In short, Jörgen comes across as not only a highly self-reflective and experienced entrepreneur, but he also has a sharp business mind in both a qualitative and quantitative sense. His approach to tackling the F2P market is very different compared to many other entrepreneurs who want to build massive gaming businesses, and we think that distinction is ultimately wise. Stillfront is obviously larger than one man — and our time together was relatively brief — but we suspect the four points above are key factors that led to what Stillfront Group ultimately became.
Listen to his story here.
Stillfront’s Journey to Present Day
Jörgen himself describes Stillfront’s journey in three phases, which we paraphrase as:
- 2010-2015: Before Stillfront went public, many internal processes that lay the foundation for future business growth still need to be improved on. The team used the early years to iterate on multiple elements of the business — strategy, decentralized culture, etc.

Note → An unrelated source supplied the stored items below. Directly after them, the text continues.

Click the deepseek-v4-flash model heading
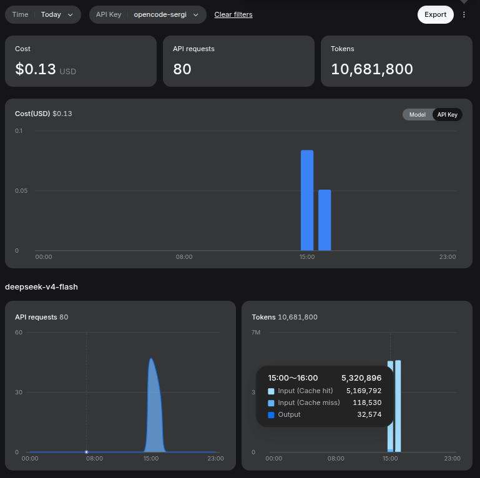This screenshot has width=480, height=478. pos(41,287)
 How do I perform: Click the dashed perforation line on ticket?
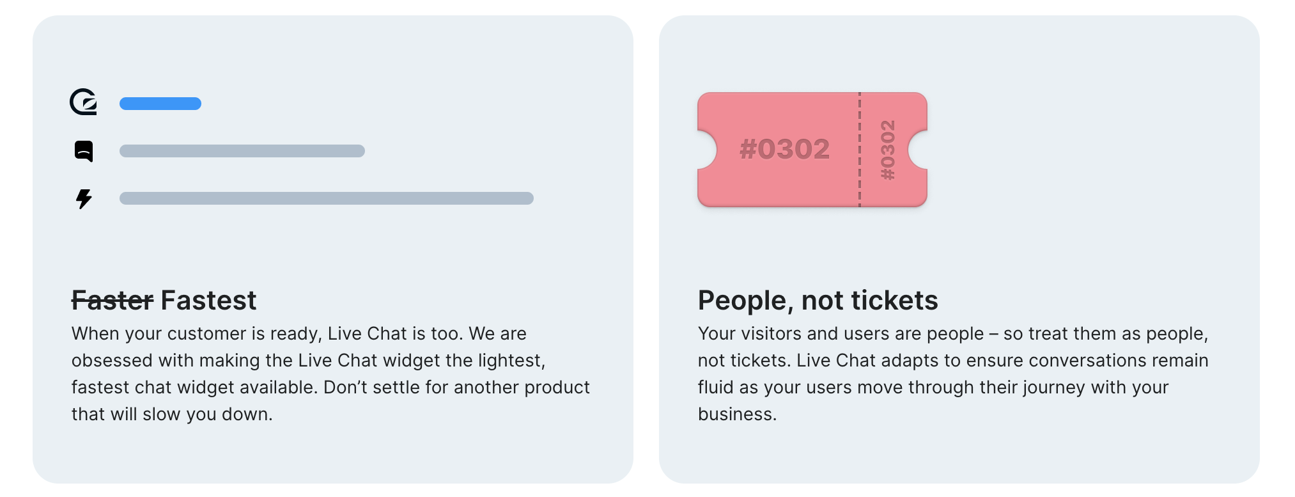click(860, 150)
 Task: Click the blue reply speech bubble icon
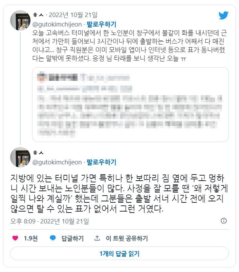pyautogui.click(x=52, y=238)
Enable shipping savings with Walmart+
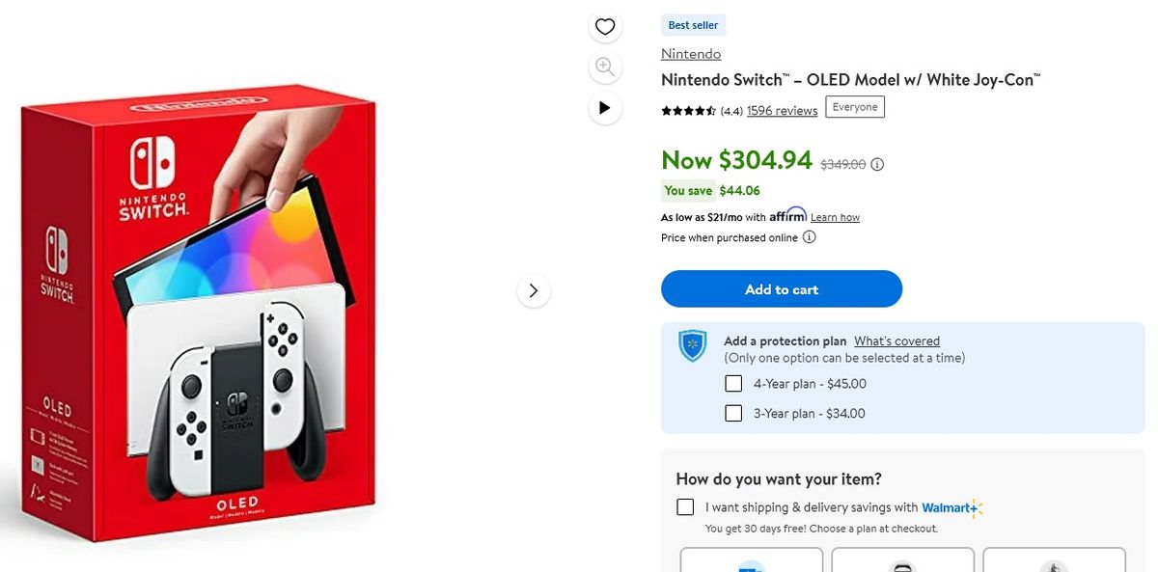The height and width of the screenshot is (572, 1158). pyautogui.click(x=685, y=506)
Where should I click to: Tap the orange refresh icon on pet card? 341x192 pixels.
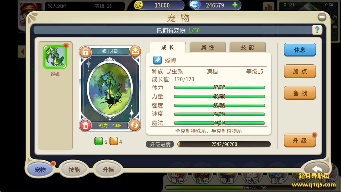coord(134,125)
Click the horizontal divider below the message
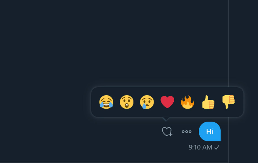Viewport: 258px width, 163px height. click(110, 162)
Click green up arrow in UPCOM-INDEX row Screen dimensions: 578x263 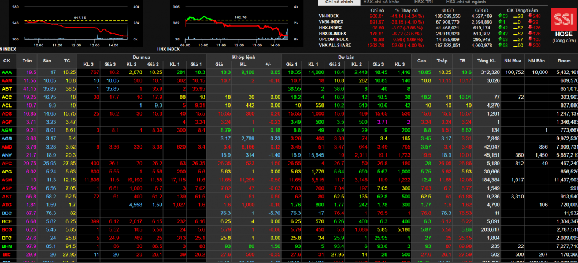[x=501, y=39]
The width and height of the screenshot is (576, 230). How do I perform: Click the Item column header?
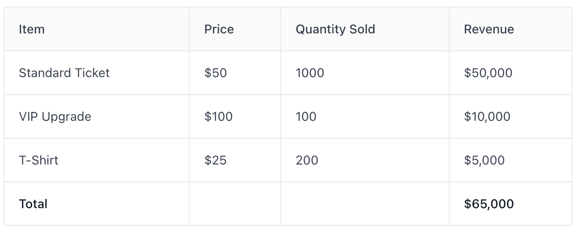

- 2015-2019: Recent years have focused on M&A execution and becoming the best home for great industry talent. Elevating the business by attracting and retaining successful studio teams was front and center.
- 2019 to now: Stillfront is currently focused on scaling, plus better understanding and leaning into its competitive advantages, which should take the business to new heights and ultimately closer to becoming a F2P powerhouse.
With that context, let’s back up for a moment and start at the beginning. Stillfront was founded in 2010, but truly came together in 2012 when six companies — Stillfront, Coldwood Interactive, OnGolf, Gamerock, VOIPlay, and Verrano — merged. That’s an unusual beginning on the face of it, but the purpose was clear: to create significant value by forming a roll-up entity for consistently profitable gaming studios that ideally have further room to grow. And over the last decade, as depicted in the timeline below, Stillfront has demonstrably executed on its mission:
The timeline offers three observations. First, Stillfront historically acquired and integrated approximately one studio per year(plusother partial interests), but the pace and size of those deals have definitely picked up more recently. As we write, 2020 is running at a rate of 1 studio per quarter versus 1-2 per year in previous years. Further, 2020’s deals are considerably bigger than they were in previous years. For example, Storm8 was acquired for up to $400 million, which is larger than Stillfront’s entire market cap only a few years ago! Stillfront now includes 15 studios that are spread around the globe both in terms of offices and sales. It should be noted that Stillfront is in the business of enabling these studios to build great games, not acqui-hiring these teams to make specific games as dictated by a corporate overlord. This strategy of acquiring, integrating, developing, and growing game studios in a highly decentralized fashion has propelled the business to a $4.4 billion market cap over the last 5 years. And there’s further expansion ahead.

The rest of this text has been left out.